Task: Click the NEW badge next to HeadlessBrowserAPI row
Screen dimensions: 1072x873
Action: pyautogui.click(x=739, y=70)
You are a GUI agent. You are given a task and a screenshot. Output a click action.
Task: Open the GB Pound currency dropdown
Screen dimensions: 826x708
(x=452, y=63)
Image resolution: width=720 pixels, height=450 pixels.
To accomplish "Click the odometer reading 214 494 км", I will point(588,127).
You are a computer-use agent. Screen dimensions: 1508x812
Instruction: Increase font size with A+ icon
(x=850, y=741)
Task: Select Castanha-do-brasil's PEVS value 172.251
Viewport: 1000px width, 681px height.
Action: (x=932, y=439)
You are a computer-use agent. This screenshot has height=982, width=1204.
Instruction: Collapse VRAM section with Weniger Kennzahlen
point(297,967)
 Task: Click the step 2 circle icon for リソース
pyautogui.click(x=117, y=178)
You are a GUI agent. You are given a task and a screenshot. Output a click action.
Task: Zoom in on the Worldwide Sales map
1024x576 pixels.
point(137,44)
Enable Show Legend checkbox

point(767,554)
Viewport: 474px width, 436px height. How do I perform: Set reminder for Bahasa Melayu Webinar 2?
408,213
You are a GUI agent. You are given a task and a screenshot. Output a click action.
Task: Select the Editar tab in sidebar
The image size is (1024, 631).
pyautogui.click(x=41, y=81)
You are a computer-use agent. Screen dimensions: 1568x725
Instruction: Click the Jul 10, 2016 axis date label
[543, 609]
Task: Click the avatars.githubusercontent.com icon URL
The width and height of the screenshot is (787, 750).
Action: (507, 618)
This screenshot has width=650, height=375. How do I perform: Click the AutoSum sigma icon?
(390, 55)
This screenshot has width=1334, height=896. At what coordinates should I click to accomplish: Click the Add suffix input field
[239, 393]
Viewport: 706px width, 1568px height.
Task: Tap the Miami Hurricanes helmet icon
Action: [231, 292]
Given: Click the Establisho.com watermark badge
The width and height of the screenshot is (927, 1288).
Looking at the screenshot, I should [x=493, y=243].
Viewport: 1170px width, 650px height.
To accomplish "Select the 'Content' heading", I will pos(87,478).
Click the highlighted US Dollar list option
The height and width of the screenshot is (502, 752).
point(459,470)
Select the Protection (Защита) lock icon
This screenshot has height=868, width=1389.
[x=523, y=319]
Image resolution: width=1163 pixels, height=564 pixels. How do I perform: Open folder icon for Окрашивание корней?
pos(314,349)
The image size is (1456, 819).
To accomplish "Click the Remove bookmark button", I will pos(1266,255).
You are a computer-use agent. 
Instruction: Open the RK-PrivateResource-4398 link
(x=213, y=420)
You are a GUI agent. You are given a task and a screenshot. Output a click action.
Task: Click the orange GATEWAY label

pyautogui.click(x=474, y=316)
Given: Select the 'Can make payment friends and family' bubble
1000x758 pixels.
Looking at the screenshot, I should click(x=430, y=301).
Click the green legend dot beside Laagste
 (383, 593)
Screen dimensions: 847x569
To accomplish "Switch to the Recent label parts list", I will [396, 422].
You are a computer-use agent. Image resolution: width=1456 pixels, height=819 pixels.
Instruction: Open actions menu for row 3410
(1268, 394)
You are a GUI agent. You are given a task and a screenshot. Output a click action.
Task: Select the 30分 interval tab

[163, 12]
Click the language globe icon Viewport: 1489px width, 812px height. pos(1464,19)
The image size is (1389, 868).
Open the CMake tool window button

Requirements: Reproduce the rows above word for word, everything from the very first row down to the line containing "(x=850, y=741)", with that line included.

The output:
Task: Click the NEW badge next to HeadlessBrowserAPI row
Screen dimensions: 1072x873
Action: pyautogui.click(x=739, y=70)
You are a GUI agent. You are given a task and a screenshot. Output a click action.
Task: Open the GB Pound currency dropdown
Screen dimensions: 826x708
(x=452, y=63)
Image resolution: width=720 pixels, height=450 pixels.
To accomplish "Click the odometer reading 214 494 км", I will point(588,127).
You are a computer-use agent. Screen dimensions: 1508x812
Instruction: Increase font size with A+ icon
(x=850, y=741)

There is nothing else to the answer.